## Word and element location records

--- --- ---

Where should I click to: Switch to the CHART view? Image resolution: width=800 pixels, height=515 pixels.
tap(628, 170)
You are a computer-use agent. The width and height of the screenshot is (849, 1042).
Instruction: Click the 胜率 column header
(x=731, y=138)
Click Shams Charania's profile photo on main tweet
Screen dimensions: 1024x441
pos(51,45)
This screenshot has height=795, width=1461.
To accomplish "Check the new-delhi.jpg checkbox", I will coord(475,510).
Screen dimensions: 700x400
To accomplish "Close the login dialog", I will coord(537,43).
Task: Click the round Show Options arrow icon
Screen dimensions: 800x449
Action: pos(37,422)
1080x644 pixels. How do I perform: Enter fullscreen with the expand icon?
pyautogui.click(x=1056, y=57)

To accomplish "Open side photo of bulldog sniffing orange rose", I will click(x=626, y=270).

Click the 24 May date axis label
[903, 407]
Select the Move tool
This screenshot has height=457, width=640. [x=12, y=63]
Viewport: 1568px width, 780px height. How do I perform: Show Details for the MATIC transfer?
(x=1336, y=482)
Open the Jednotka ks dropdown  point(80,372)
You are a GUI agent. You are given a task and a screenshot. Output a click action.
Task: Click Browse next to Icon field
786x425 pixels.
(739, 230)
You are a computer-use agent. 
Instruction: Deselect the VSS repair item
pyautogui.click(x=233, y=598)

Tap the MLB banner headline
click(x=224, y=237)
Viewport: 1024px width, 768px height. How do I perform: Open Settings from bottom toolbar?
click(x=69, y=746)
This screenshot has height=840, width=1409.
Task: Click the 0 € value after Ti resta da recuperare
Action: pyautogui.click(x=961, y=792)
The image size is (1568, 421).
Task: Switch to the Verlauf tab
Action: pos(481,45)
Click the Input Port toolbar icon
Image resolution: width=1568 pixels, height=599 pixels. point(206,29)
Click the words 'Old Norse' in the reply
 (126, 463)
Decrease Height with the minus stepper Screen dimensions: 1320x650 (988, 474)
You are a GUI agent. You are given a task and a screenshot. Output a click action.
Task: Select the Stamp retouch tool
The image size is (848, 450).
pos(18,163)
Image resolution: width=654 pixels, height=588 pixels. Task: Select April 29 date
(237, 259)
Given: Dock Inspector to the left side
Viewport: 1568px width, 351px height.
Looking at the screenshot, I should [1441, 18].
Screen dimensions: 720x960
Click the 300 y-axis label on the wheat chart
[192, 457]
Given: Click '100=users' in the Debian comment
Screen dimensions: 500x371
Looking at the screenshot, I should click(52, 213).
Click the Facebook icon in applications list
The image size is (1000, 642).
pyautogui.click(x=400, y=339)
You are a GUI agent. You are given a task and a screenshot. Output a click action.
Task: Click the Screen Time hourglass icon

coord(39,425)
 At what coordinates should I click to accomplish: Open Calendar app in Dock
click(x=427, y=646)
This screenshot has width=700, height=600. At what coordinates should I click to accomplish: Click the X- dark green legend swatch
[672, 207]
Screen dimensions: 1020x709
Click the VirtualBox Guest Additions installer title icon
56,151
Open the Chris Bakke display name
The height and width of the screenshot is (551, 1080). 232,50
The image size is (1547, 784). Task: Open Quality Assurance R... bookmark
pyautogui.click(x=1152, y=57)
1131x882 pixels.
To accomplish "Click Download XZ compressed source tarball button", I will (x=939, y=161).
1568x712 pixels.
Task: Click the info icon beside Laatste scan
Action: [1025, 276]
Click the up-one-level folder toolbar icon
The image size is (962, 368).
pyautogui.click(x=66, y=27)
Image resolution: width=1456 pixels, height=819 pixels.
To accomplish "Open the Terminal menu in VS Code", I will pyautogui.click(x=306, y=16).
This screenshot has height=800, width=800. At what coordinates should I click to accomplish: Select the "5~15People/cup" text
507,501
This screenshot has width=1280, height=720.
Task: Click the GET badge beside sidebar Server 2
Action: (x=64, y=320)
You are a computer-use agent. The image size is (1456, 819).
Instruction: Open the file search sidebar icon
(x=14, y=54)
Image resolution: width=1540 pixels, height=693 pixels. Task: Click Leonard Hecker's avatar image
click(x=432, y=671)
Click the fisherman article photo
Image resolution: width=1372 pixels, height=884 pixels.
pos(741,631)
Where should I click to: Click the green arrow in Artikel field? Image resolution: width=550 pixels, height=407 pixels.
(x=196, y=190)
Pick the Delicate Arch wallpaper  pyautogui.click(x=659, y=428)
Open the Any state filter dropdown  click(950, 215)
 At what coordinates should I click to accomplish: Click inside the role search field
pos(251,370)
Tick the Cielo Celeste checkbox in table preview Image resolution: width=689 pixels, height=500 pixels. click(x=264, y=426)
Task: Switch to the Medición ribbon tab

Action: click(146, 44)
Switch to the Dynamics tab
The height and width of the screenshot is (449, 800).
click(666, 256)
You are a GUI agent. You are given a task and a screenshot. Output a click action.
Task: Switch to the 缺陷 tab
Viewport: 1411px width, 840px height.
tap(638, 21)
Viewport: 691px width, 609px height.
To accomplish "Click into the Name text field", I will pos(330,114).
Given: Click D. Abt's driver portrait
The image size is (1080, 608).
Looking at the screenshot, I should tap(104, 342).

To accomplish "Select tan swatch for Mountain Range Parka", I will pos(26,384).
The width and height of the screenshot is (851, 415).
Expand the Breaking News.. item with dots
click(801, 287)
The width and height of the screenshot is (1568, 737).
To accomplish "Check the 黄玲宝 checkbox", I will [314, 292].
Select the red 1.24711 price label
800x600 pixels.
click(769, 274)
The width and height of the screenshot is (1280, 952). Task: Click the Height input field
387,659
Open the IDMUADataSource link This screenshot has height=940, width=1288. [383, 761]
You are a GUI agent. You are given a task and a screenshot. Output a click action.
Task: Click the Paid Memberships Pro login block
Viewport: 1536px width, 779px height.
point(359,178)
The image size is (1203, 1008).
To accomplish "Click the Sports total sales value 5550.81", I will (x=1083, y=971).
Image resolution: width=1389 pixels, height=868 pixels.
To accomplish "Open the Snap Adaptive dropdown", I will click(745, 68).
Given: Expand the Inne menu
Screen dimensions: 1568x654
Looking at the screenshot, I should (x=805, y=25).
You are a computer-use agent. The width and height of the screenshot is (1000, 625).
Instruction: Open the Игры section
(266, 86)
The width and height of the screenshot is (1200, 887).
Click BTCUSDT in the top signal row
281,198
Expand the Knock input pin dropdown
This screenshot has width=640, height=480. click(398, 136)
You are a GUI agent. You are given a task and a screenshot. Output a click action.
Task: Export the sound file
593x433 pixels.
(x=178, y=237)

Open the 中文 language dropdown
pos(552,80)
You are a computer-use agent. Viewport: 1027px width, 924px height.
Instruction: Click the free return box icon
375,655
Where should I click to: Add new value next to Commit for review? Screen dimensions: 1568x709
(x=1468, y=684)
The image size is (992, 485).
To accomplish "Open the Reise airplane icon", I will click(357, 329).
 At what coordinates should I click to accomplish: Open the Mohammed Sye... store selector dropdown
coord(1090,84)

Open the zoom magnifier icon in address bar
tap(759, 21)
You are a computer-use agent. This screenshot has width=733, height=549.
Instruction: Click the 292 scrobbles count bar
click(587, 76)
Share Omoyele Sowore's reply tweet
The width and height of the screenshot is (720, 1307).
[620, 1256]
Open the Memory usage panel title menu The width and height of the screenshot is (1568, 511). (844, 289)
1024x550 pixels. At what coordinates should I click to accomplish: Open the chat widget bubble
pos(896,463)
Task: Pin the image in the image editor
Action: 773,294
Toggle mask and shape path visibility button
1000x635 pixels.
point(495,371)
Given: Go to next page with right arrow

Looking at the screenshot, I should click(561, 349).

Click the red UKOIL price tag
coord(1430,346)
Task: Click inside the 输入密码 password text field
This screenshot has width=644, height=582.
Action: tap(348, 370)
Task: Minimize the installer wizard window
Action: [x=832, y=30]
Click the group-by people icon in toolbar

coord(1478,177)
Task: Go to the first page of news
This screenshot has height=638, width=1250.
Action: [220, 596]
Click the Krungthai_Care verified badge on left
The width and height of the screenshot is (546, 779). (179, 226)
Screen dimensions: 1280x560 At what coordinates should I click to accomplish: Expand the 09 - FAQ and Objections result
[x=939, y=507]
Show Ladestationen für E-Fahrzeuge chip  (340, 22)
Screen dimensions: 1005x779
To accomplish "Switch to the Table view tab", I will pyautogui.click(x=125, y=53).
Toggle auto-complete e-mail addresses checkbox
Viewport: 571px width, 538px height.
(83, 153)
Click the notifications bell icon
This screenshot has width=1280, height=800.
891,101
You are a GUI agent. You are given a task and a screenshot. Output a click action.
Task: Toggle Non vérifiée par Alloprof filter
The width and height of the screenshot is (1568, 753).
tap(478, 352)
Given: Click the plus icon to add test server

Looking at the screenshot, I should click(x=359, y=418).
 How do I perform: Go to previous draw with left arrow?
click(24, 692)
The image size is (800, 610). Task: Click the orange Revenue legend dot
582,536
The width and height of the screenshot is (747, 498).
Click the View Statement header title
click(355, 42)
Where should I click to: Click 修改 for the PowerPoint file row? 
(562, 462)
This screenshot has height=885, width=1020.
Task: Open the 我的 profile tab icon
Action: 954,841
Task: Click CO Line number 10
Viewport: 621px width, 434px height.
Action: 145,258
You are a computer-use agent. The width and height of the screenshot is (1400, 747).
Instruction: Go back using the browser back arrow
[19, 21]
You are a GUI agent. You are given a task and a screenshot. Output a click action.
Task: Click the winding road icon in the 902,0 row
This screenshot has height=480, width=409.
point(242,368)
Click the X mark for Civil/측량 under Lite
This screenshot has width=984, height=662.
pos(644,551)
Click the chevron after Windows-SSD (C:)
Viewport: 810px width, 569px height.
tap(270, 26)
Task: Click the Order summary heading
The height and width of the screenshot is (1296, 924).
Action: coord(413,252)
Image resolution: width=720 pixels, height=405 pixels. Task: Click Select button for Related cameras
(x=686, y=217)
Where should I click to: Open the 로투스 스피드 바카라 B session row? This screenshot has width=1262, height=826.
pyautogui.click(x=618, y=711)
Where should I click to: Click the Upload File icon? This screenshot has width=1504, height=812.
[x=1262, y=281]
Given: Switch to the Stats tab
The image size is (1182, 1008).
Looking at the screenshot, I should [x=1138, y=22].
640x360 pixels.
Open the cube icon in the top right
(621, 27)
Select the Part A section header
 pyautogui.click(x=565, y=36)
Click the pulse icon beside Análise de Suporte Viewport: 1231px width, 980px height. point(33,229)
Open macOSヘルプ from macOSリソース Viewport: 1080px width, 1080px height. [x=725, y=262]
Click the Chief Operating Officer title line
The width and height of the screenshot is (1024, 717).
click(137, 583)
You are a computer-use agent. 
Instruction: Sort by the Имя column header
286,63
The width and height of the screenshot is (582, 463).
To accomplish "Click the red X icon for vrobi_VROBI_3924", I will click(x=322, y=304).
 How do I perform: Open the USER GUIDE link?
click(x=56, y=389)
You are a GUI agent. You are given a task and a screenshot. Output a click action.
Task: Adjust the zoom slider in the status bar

--- --- ---

## Directions for this task
Reproduce, word for word, the part of the listing that opens with the line containing "The width and height of the screenshot is (582, 463)." and runs to the end of the listing.

## Task solution
The width and height of the screenshot is (582, 463).
To accomplish "Click the red X icon for vrobi_VROBI_3924", I will click(x=322, y=304).
 How do I perform: Open the USER GUIDE link?
click(x=56, y=389)
You are a GUI agent. You are given a task and a screenshot. Output a click action.
Task: Adjust the zoom slider in the status bar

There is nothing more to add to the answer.